[Items listed in a dataset]

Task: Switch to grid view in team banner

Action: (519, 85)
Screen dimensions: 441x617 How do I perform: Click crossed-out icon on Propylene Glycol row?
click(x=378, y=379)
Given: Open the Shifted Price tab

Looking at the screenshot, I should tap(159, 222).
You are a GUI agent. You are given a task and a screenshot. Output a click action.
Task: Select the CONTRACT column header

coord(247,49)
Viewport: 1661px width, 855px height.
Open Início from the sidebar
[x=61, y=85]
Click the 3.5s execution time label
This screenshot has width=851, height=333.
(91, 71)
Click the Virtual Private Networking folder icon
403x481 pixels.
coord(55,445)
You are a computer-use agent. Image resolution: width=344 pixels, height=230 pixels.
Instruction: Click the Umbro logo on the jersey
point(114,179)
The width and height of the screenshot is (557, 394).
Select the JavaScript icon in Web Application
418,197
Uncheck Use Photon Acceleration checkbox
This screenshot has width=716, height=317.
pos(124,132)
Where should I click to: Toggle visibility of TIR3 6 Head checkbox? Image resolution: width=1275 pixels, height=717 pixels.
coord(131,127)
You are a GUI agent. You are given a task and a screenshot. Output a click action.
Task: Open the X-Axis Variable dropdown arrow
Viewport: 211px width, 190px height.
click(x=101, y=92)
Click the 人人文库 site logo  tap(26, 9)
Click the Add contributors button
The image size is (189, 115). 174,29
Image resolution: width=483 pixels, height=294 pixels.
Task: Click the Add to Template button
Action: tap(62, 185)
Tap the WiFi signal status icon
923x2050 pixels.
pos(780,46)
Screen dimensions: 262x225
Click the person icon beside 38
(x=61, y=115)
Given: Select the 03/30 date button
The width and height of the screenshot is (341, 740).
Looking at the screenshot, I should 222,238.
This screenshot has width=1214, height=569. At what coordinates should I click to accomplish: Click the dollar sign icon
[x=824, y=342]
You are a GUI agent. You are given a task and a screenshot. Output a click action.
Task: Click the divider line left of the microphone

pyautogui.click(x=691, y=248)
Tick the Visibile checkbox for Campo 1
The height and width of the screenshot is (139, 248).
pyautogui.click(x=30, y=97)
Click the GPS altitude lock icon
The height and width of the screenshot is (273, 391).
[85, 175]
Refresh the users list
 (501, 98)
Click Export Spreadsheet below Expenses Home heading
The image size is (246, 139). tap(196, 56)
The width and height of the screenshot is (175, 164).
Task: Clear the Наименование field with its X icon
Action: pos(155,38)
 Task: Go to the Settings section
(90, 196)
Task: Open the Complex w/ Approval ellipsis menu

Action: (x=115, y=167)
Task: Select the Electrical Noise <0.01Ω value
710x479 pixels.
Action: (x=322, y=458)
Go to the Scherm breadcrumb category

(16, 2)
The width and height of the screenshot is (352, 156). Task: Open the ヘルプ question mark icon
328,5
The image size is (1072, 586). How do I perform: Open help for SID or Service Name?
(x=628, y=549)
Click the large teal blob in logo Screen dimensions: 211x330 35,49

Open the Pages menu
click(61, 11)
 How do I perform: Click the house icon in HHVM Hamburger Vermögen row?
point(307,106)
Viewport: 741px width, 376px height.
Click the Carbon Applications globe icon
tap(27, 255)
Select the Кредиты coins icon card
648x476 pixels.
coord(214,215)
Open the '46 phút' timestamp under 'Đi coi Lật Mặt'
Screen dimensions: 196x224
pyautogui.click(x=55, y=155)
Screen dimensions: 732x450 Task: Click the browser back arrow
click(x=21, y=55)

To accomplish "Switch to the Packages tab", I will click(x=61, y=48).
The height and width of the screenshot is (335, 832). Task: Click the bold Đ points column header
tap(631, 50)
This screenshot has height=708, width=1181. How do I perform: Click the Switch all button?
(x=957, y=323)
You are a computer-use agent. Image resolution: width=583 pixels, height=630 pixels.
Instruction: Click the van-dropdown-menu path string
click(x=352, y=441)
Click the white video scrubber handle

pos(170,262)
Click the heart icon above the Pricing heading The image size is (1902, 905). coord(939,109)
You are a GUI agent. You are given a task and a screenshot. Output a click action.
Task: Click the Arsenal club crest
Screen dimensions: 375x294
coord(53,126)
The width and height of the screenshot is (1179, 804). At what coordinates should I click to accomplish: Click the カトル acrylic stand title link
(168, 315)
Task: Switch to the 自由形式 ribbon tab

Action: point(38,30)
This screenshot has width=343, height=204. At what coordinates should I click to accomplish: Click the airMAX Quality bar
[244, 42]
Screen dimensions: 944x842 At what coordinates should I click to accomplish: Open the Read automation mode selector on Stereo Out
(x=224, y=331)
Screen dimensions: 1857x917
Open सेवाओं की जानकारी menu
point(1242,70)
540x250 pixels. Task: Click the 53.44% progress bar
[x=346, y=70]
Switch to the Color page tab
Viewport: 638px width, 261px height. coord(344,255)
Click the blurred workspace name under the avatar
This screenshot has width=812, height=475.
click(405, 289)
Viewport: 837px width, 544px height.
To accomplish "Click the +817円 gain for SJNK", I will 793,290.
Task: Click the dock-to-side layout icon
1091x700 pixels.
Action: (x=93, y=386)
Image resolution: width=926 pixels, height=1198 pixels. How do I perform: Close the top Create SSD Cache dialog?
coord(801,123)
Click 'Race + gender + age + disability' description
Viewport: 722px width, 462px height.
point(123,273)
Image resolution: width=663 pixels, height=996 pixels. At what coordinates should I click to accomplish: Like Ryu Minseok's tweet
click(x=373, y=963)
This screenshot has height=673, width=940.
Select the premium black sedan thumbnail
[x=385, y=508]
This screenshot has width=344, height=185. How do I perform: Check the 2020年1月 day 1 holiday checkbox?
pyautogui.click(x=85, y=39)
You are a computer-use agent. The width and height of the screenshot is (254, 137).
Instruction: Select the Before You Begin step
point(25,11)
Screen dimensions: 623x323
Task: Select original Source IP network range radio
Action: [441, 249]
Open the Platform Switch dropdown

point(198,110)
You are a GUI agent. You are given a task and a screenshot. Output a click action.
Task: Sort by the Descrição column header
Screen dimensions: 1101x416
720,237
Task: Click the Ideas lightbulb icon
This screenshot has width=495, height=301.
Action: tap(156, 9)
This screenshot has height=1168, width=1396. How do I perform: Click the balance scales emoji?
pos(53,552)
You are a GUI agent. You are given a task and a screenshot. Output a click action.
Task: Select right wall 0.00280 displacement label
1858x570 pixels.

### To do:
Your task is to copy each line of the data above that holds "computer".

### Response to the task:
You are a computer-use agent. Image resolution: width=344 pixels, height=230 pixels.
You are a computer-use agent. Image resolution: width=583 pixels, height=630 pixels.
You are a computer-use agent. The width and height of the screenshot is (254, 137).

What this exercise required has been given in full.